(Saved data entries)

■ ■ ■ ■

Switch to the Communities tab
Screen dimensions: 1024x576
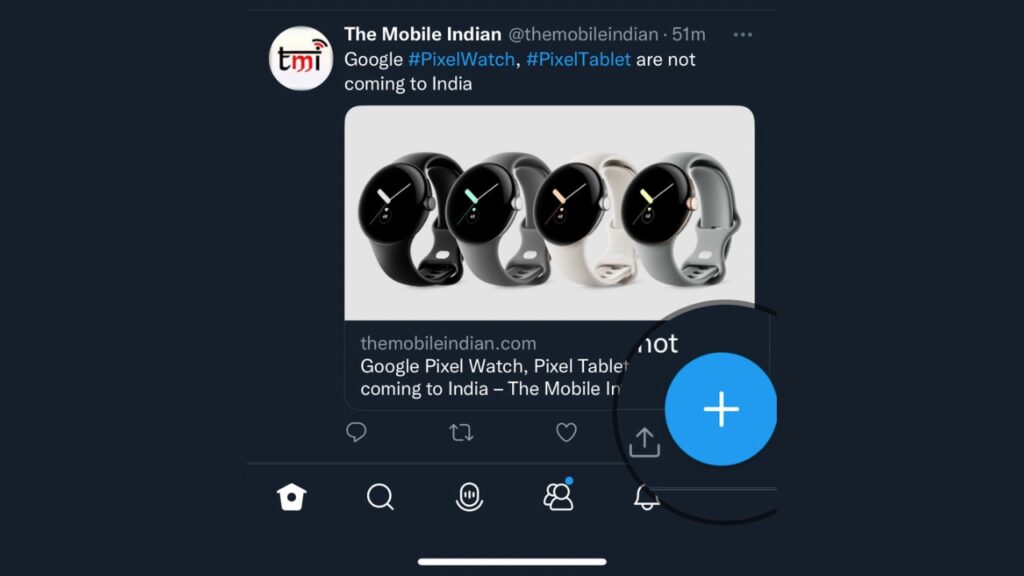(x=560, y=497)
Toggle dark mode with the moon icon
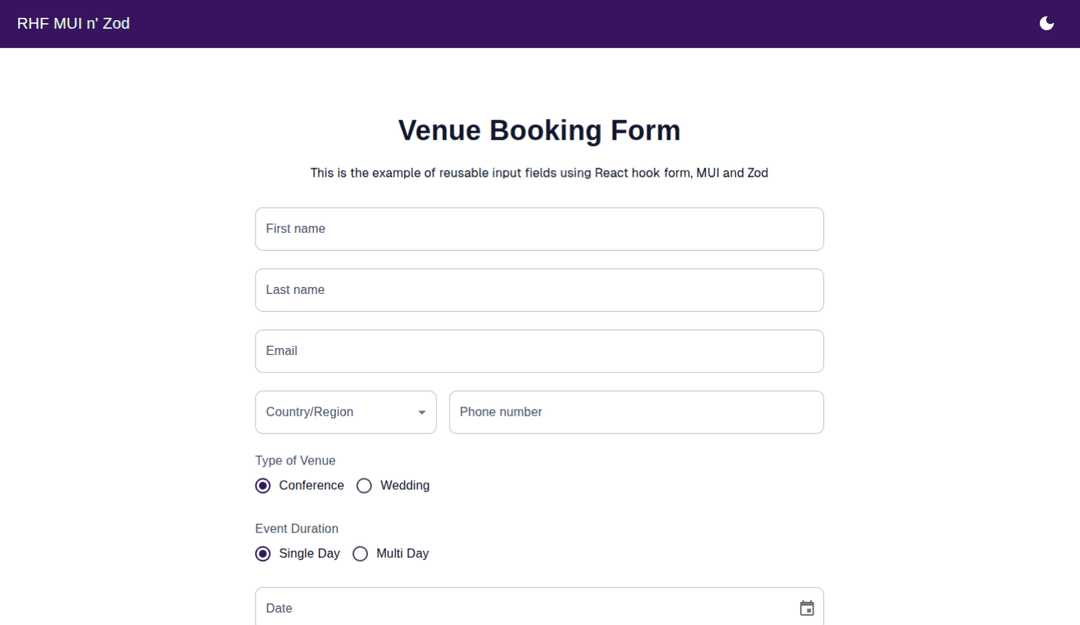This screenshot has height=625, width=1080. (1047, 23)
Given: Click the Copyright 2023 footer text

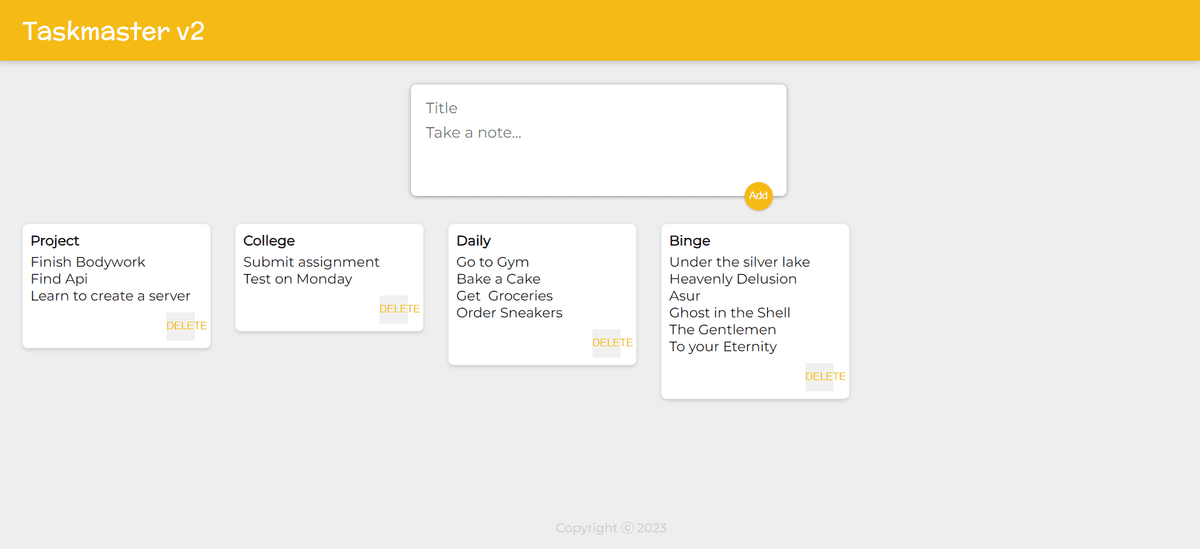Looking at the screenshot, I should point(611,528).
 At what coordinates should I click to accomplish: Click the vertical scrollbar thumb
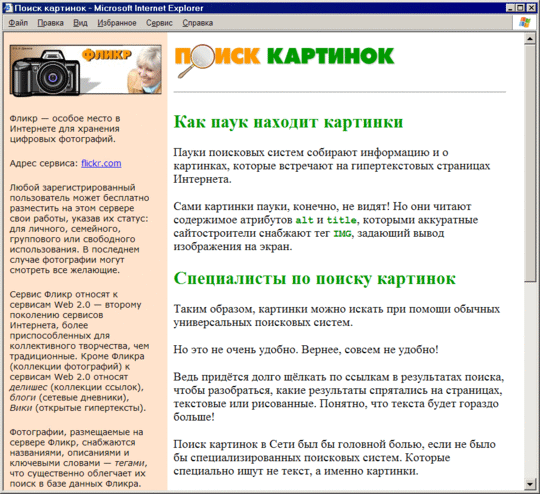[x=530, y=163]
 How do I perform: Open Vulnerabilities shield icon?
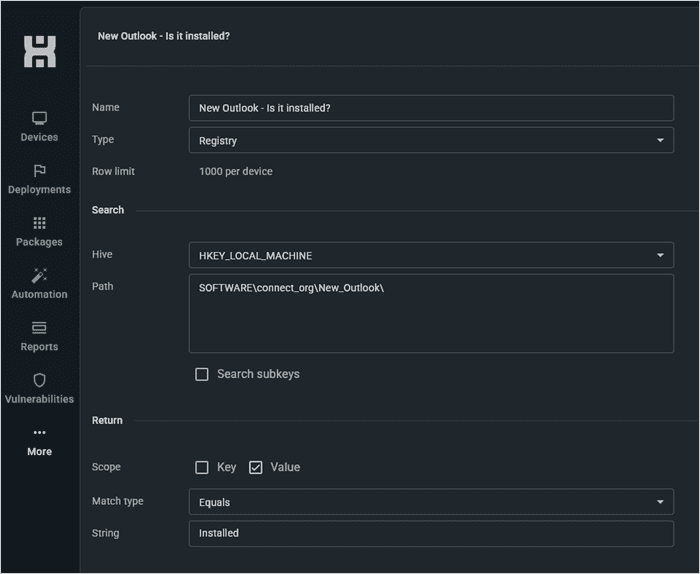point(40,380)
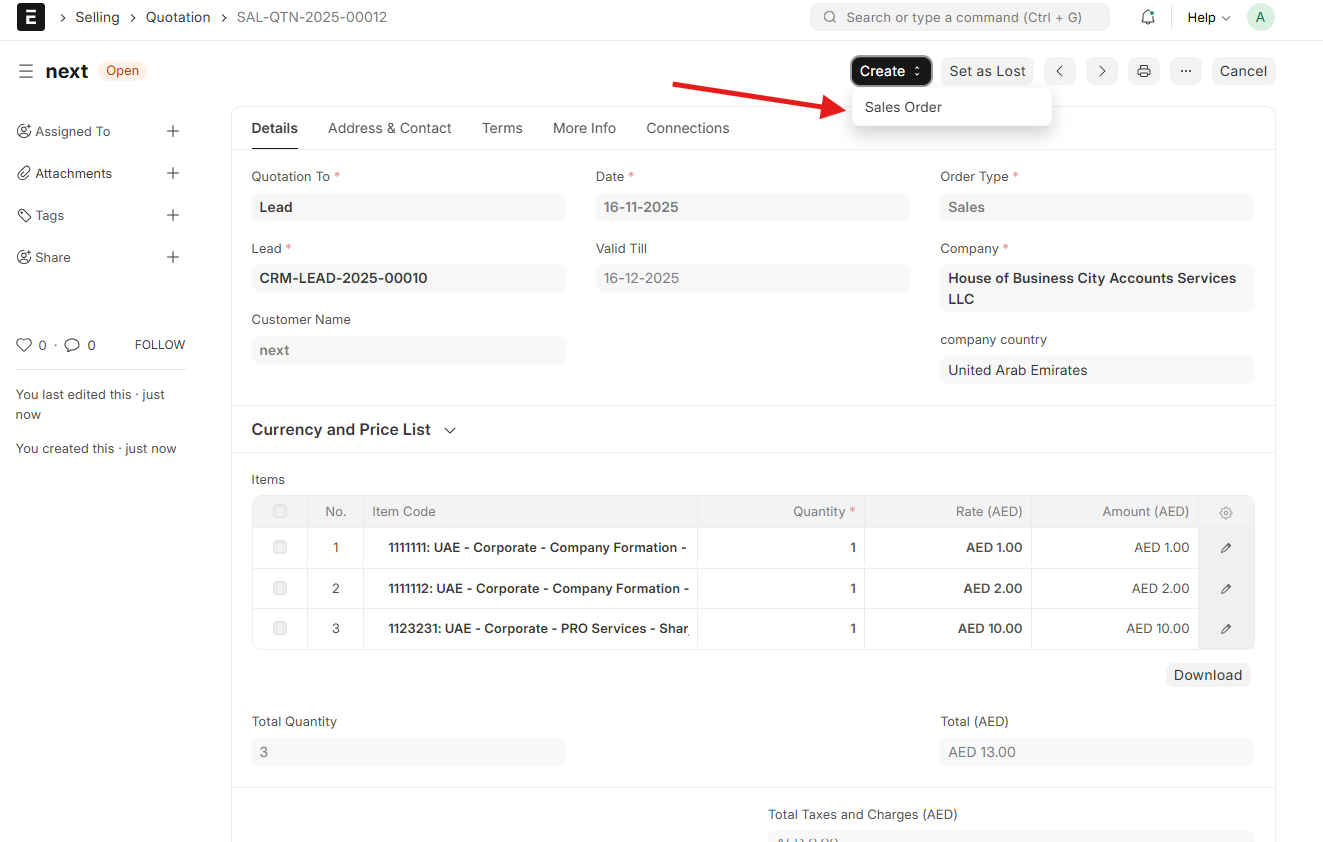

■ ■ ■ ■

* **EXERCISE INSTRUCTIONS**:
Copy exactly, and only, the lines running from the one containing "Given: Click the Copyright 2023 footer text" through the final line of the data, and omit the pictures.

* **EXERCISE RESULT**:
Given: Click the Copyright 2023 footer text

Looking at the screenshot, I should point(611,528).
 At what coordinates should I click to accomplish: Click the vertical scrollbar thumb
[x=530, y=163]
 How do I perform: Open Vulnerabilities shield icon?
point(40,380)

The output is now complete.